Premier Chris Minns will on Thursday announce a range of initiatives to incentivise the construction of affordable housing, including setting more minimum affordable targets and fast-tracking planning processes.
Housing developments over $75 million, which include a minimum of 15 per cent affordable housing, will gain access to a new State Significant Development pathway, meaning planning decisions will be made faster.
These developments will also gain access to a 30 per cent floor space ratio boost and a height bonus of 30 per cent above local environment plans.
Incentivising a minimum affordable housing component in private developments on private land will build on the government's pre-election commitment to ensure that developments on surplus public land include a minimum of 30 per cent affordable, social, and universal housing.

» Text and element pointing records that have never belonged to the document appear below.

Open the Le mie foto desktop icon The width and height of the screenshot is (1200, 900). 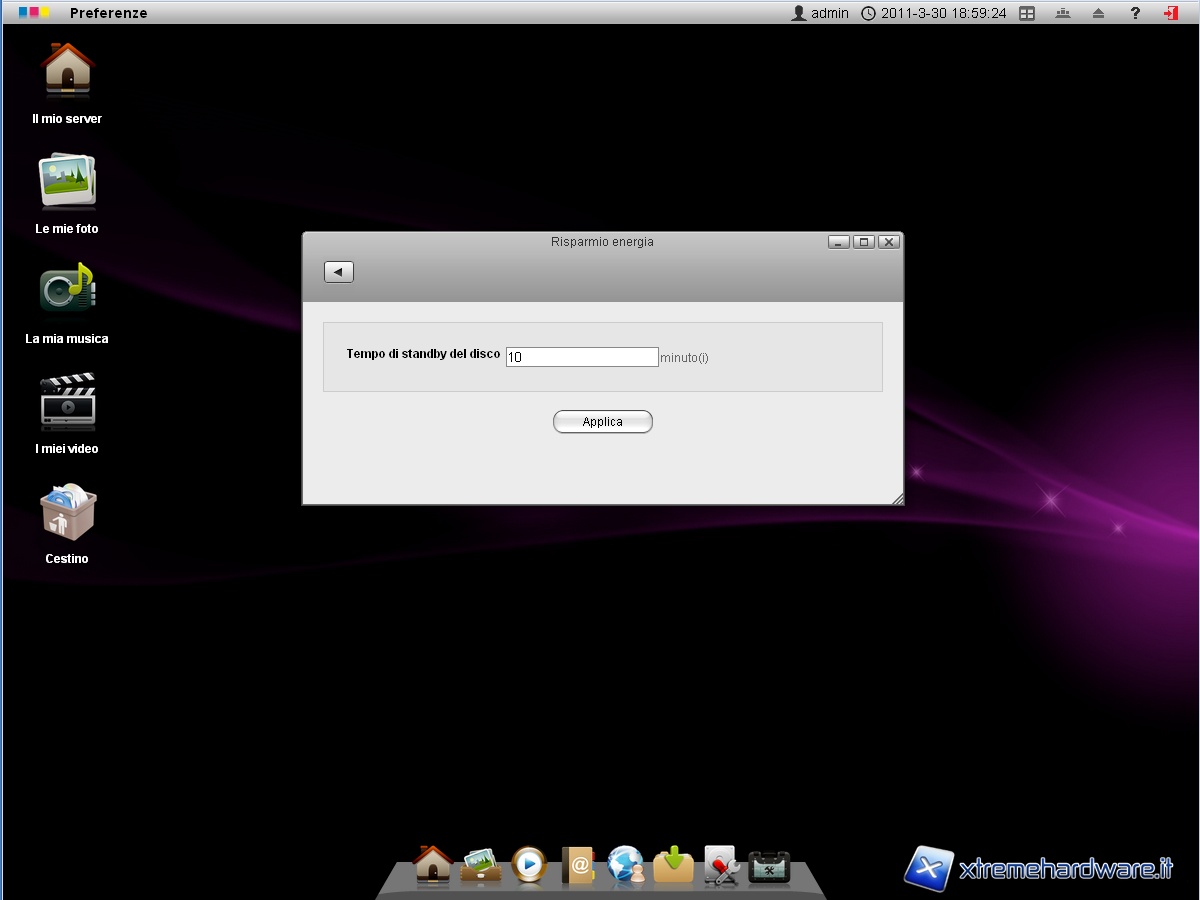coord(67,182)
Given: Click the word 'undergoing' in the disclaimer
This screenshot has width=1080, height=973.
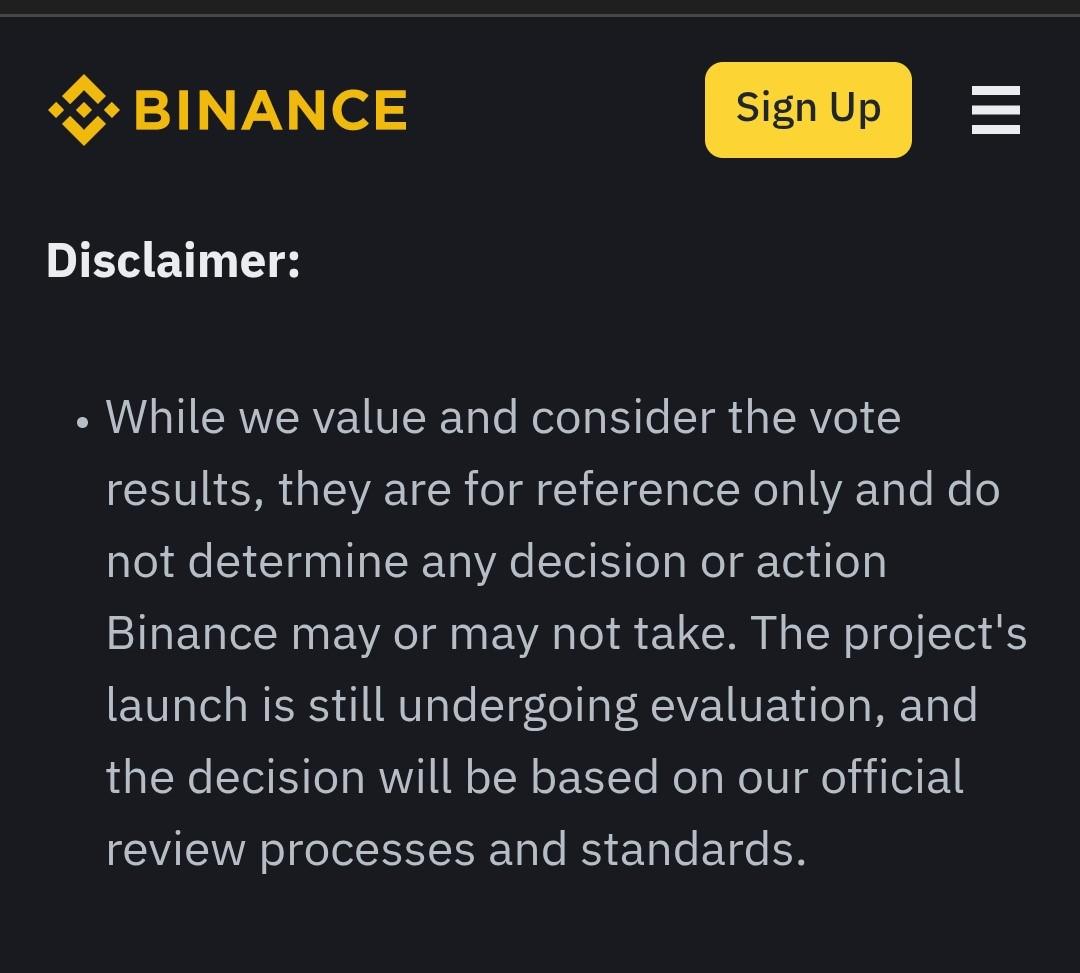Looking at the screenshot, I should tap(517, 707).
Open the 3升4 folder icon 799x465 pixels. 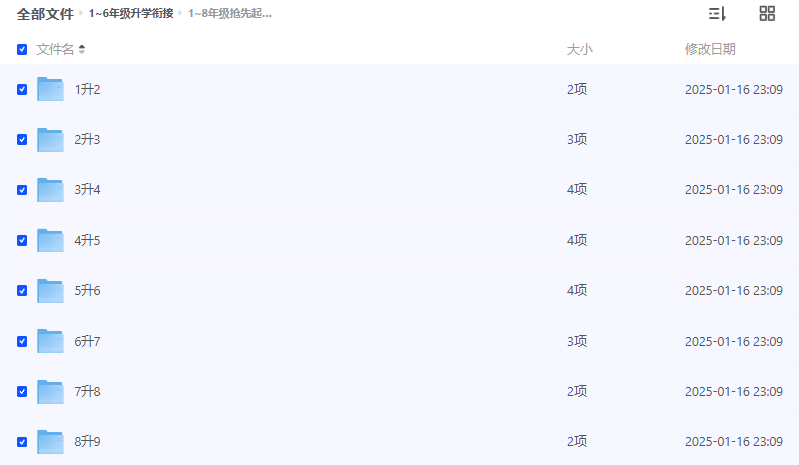(50, 189)
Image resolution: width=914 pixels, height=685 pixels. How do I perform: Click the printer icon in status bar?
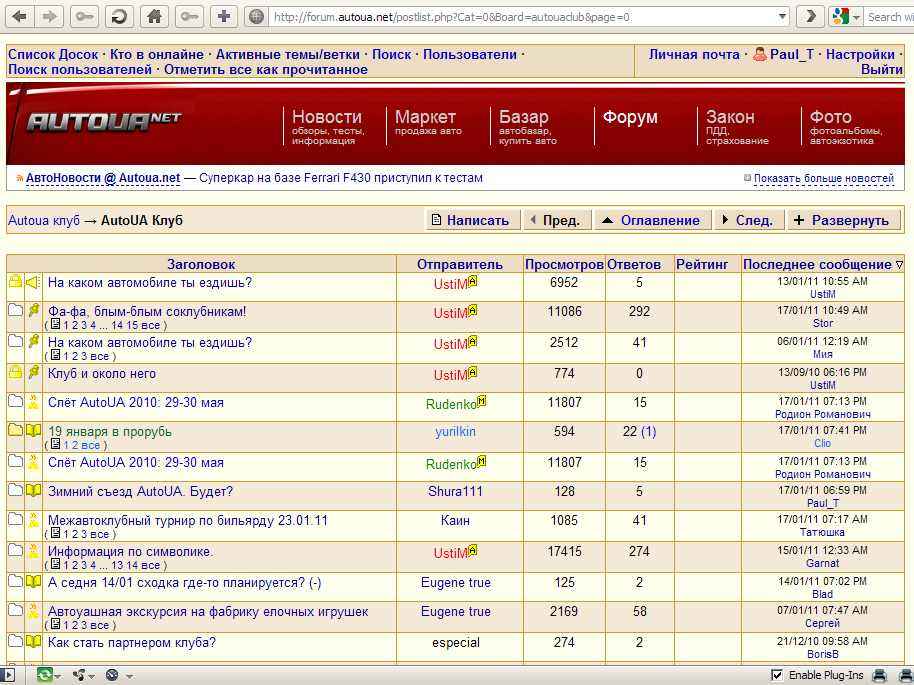click(x=880, y=675)
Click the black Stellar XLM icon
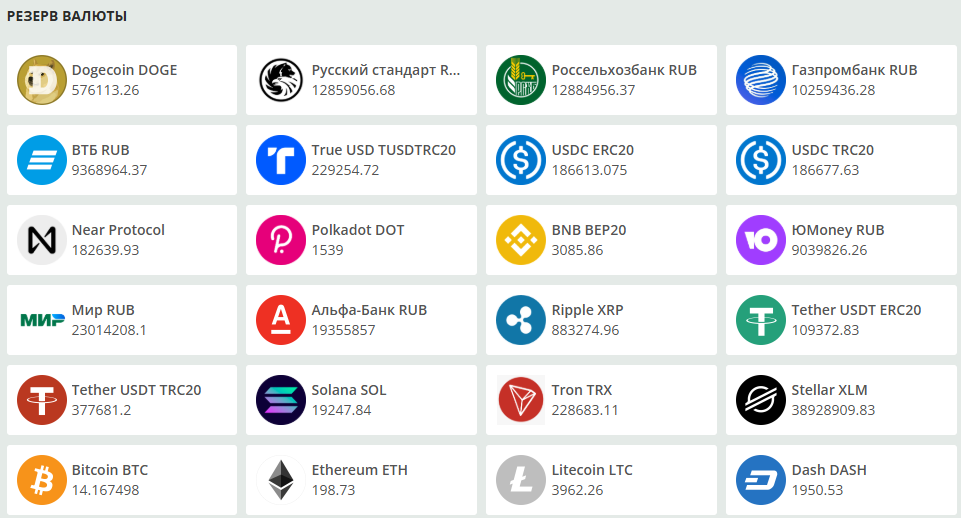 point(761,400)
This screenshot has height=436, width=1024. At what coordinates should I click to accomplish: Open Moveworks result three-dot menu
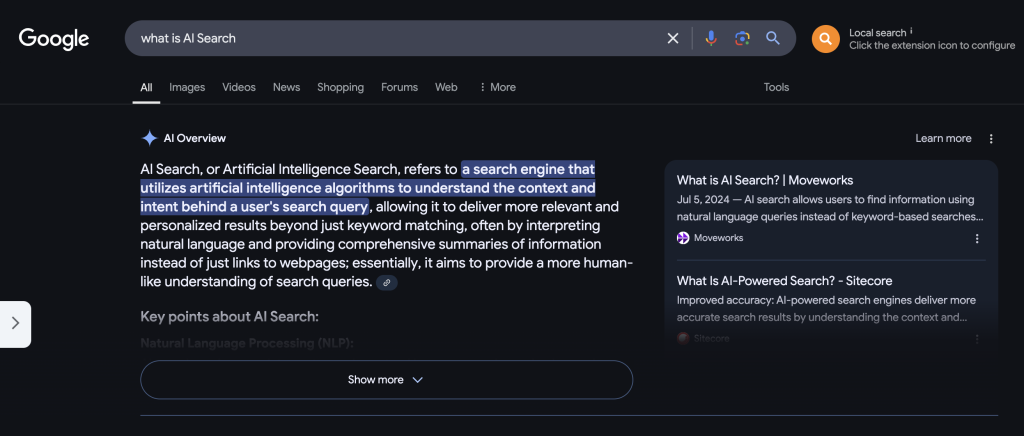coord(977,238)
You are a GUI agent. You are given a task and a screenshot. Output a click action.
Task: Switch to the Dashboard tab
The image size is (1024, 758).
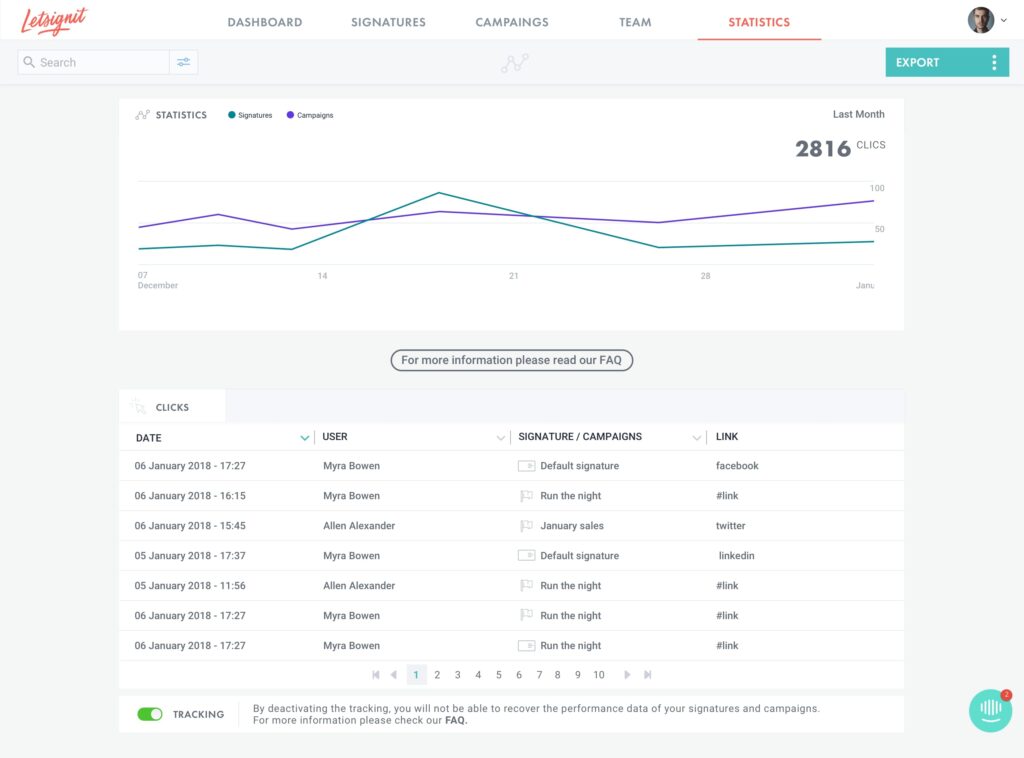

Under the new reforms, set to come into force later this year, the government will have the power to gazette more large-scale housing proposals as State Significant Developments, speeding up planning decisions.
Mr Minns called for the end of urban sprawl, saying people must get comfortable with the idea of going up in higher density housing, closer to infrastructure, to facilitate Sydney's growth.
"We can't just keep adding a street to the fringes of Sydney every time we need more housing," he will say at a Western Sydney Leadership Dialogue event at Sydney Olympic Park on Thursday.
"We need to look closer to the city, where so many people currently work, and where key workers need to travel to every single day."
Key to the housing reforms will be maximising affordable housing in private developments and not just on public land.
"This will result in more affordable housing entering the market, and more supply overall - both of which are crucial in tackling housing affordability and meeting our requirements for new dwellings," Mr Minns will say.
NSW needs to build 314,000 new dwellings in order to meet the state's share of the national housing accord to build one million new homes over five years starting from 2024.
But it is falling short by almost 30,000 homes a year.
Mr Minns told the Sydney 2050 Summit last month apartment approvals are at their lowest since 2014 while apartment rents rose 24 per cent in one single year.
At the same time NSW became the first state to surpass one million strata lots, increasing nine per cent in two years.